§ **Try it**
Retype only the lines below from the one with "Screen dimensions: 723x616" to the one with "599x658 pixels.", inclusive, skipping every image.

Data extracted from a collection
------

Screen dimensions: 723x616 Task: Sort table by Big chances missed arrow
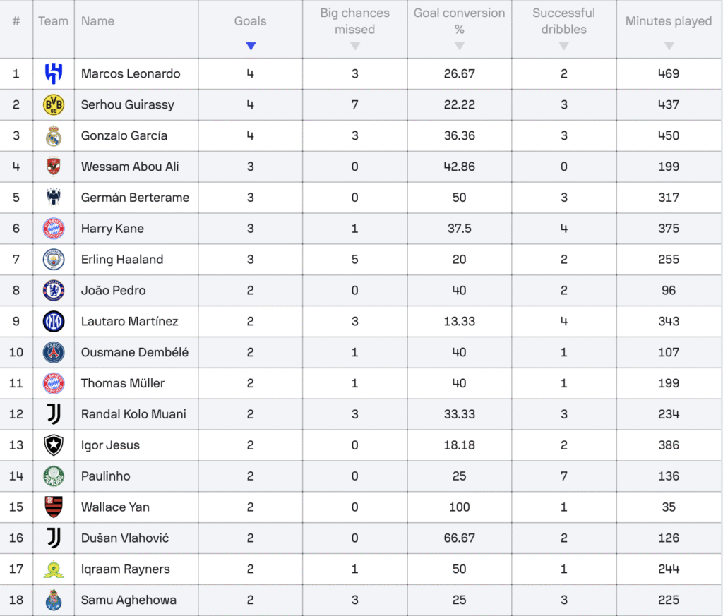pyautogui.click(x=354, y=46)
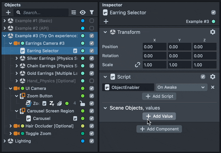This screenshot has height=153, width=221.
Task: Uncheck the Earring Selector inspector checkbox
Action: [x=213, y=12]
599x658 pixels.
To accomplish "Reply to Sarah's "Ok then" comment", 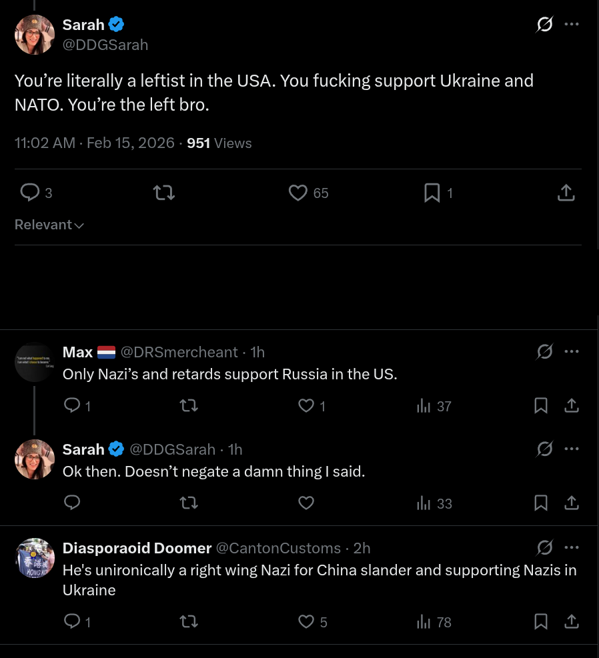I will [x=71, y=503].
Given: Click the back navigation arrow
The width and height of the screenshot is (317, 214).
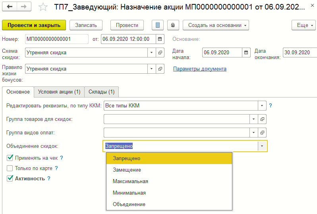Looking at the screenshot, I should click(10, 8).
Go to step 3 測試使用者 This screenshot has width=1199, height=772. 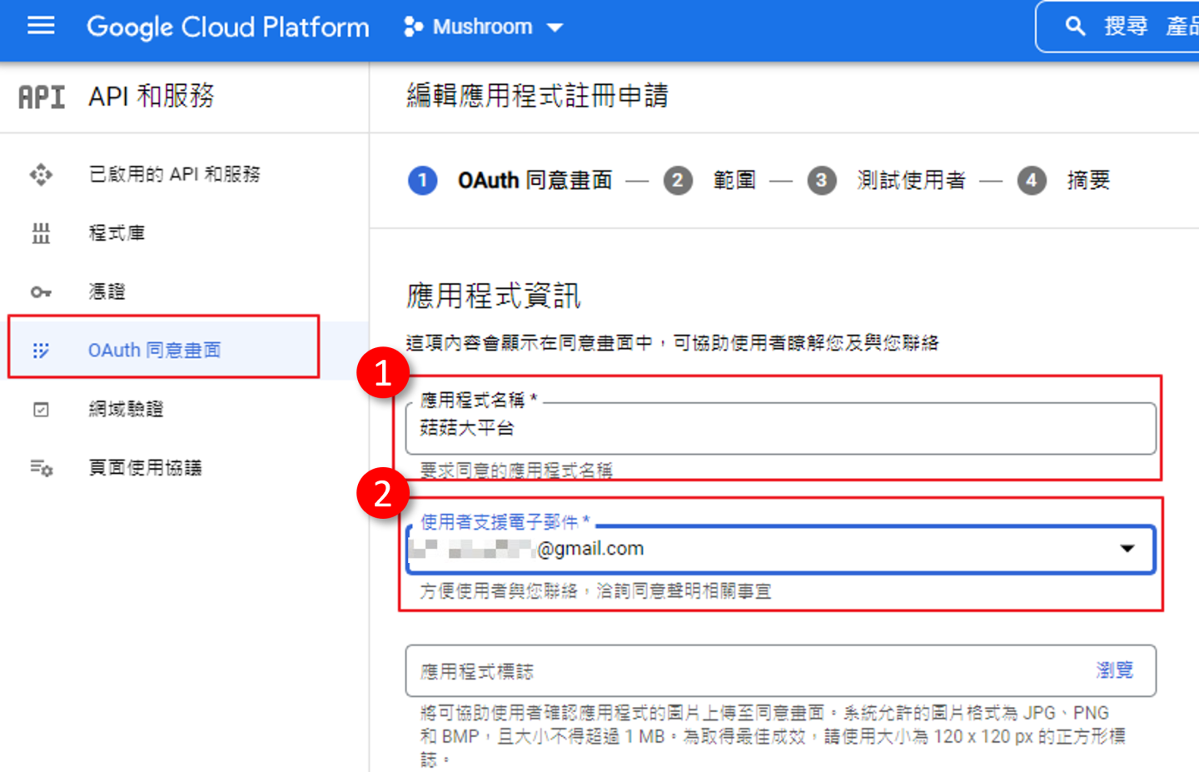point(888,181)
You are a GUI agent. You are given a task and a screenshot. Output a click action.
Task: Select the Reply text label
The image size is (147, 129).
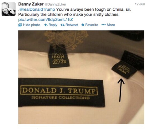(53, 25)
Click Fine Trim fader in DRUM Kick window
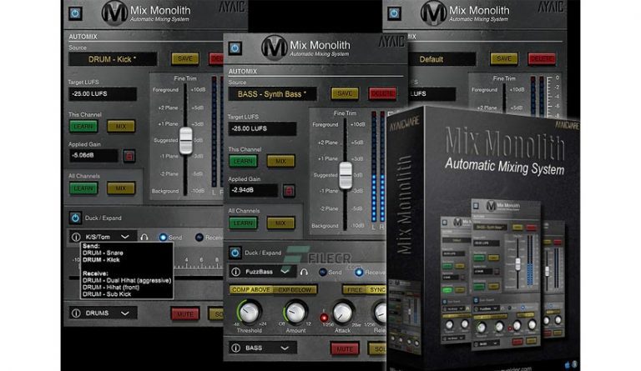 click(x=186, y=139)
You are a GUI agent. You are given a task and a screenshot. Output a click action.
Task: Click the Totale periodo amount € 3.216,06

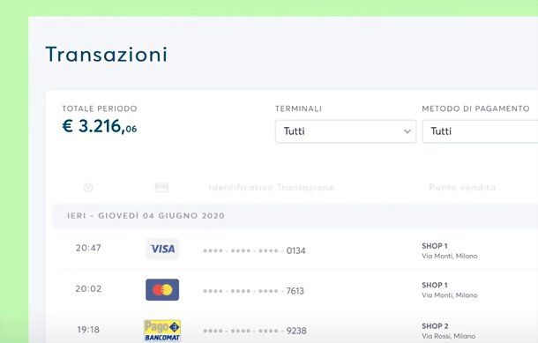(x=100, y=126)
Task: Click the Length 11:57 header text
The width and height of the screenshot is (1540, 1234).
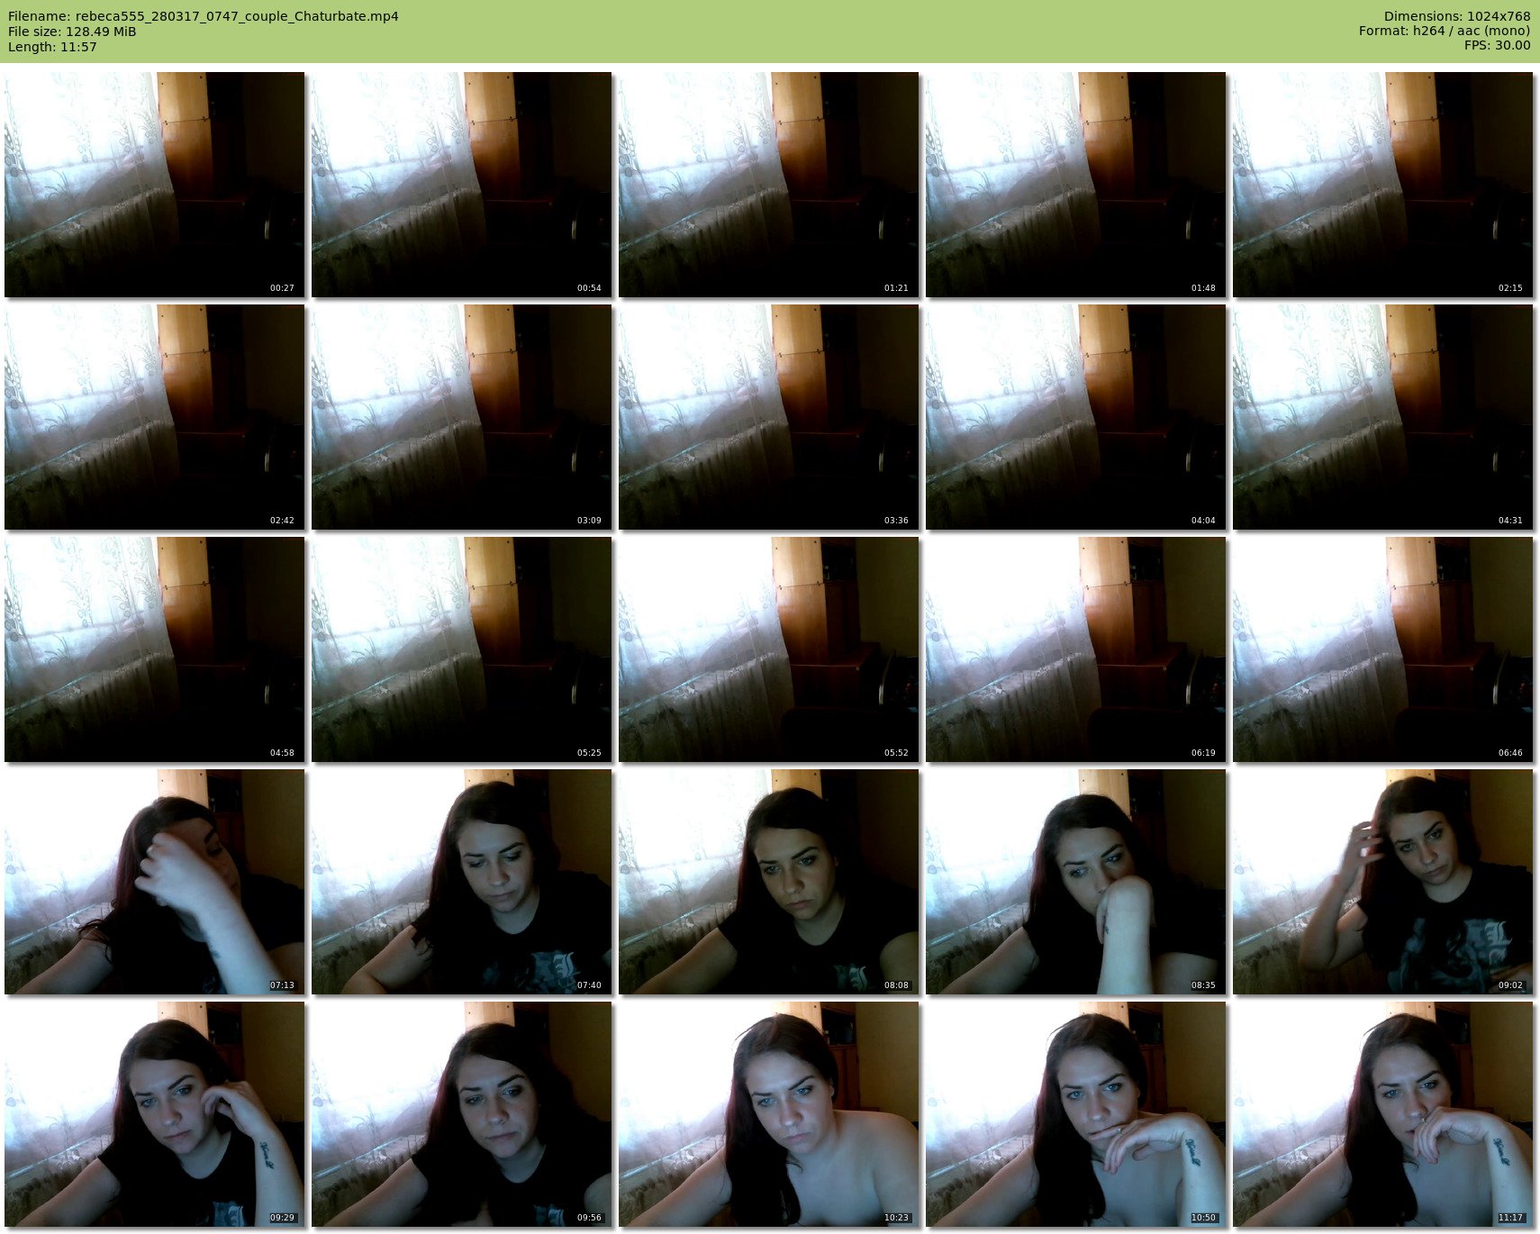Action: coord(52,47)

------

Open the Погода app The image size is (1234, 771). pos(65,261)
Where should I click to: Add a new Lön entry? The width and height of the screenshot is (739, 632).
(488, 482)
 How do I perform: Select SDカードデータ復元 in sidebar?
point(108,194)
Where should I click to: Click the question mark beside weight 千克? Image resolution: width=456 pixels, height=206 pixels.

------

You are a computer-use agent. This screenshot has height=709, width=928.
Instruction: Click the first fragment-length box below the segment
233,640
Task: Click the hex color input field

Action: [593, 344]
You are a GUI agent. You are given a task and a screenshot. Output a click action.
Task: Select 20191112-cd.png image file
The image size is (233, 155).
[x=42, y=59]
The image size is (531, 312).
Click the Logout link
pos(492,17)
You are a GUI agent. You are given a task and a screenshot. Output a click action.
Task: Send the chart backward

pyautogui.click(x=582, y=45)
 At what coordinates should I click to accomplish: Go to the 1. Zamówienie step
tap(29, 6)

------

§ **Your response**
Screen dimensions: 723x616 Task: Sort table by Big chances missed arrow
pyautogui.click(x=354, y=46)
This screenshot has height=153, width=221.
Task: Uncheck the Earring Selector inspector checkbox
Action: [x=213, y=12]
599x658 pixels.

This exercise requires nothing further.